» YOUR GOAL: Retype nothing except the lines below from the one with "Click the Rate name column header" through the one with "1568x762 pixels.", exactly, with images left out.

» SUPPLIED ENTRIES:
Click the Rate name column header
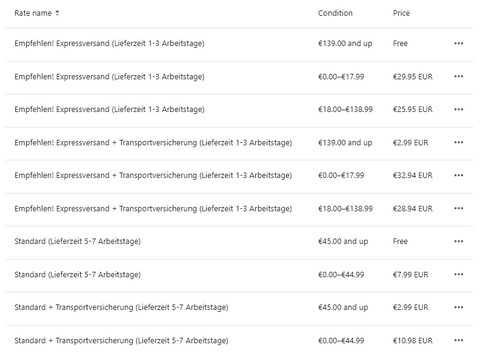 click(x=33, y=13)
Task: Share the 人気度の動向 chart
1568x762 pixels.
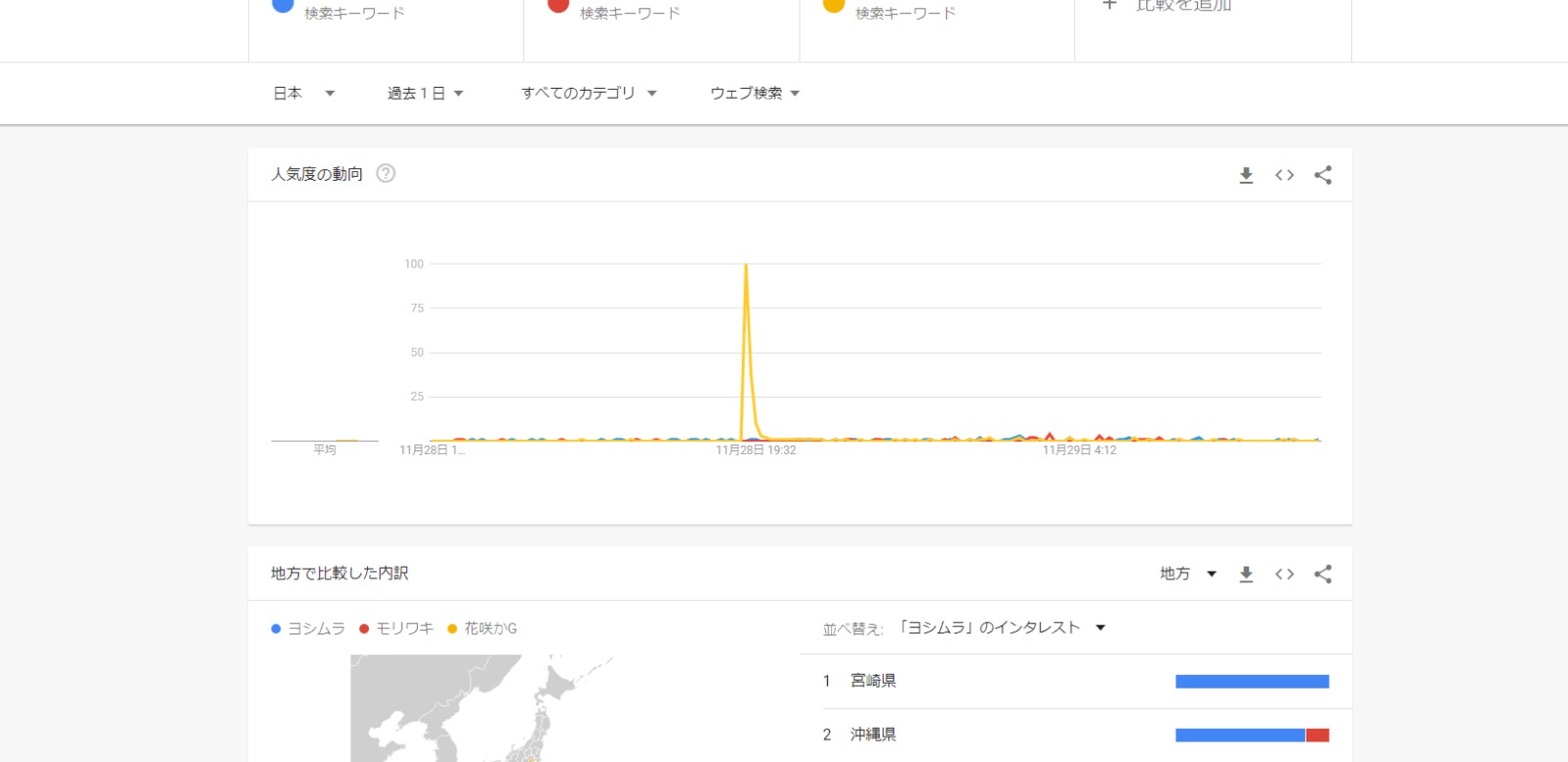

...

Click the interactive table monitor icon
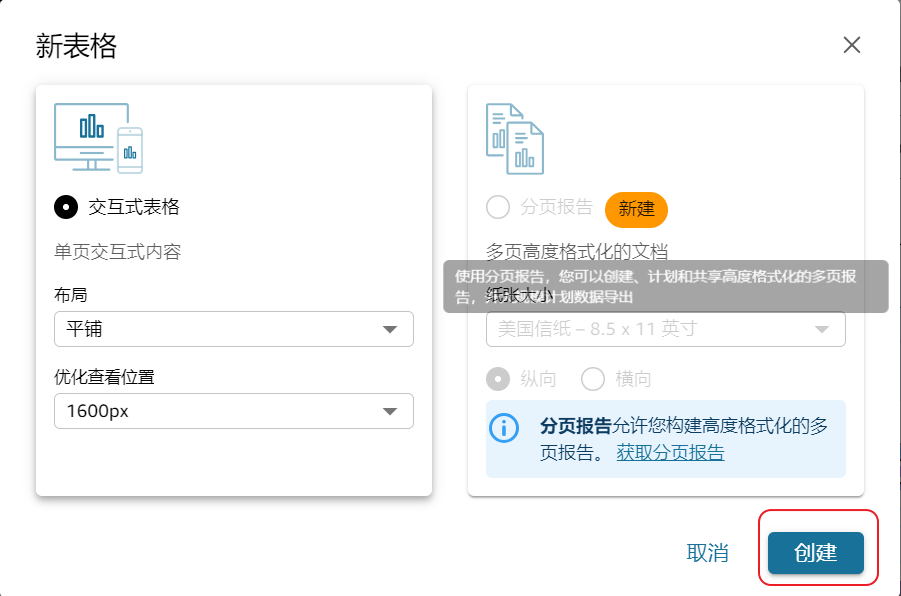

---

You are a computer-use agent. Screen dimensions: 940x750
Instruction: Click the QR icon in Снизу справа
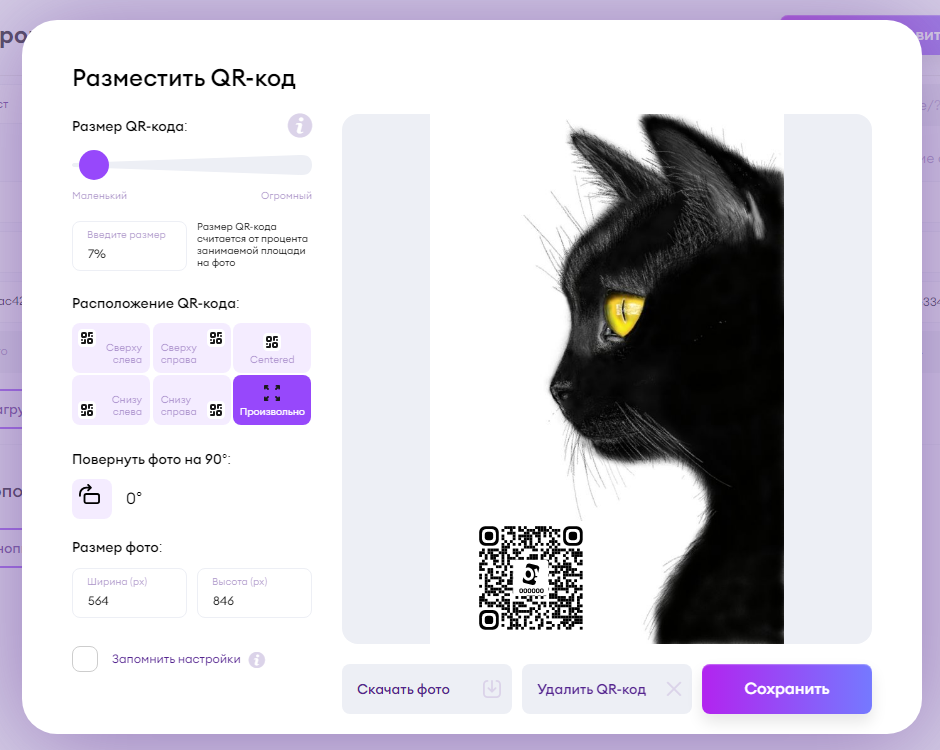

» ANSWER SPACE:
Click the Rate name column header
 click(x=33, y=13)
Task: Share the 人気度の動向 chart
1568x762 pixels.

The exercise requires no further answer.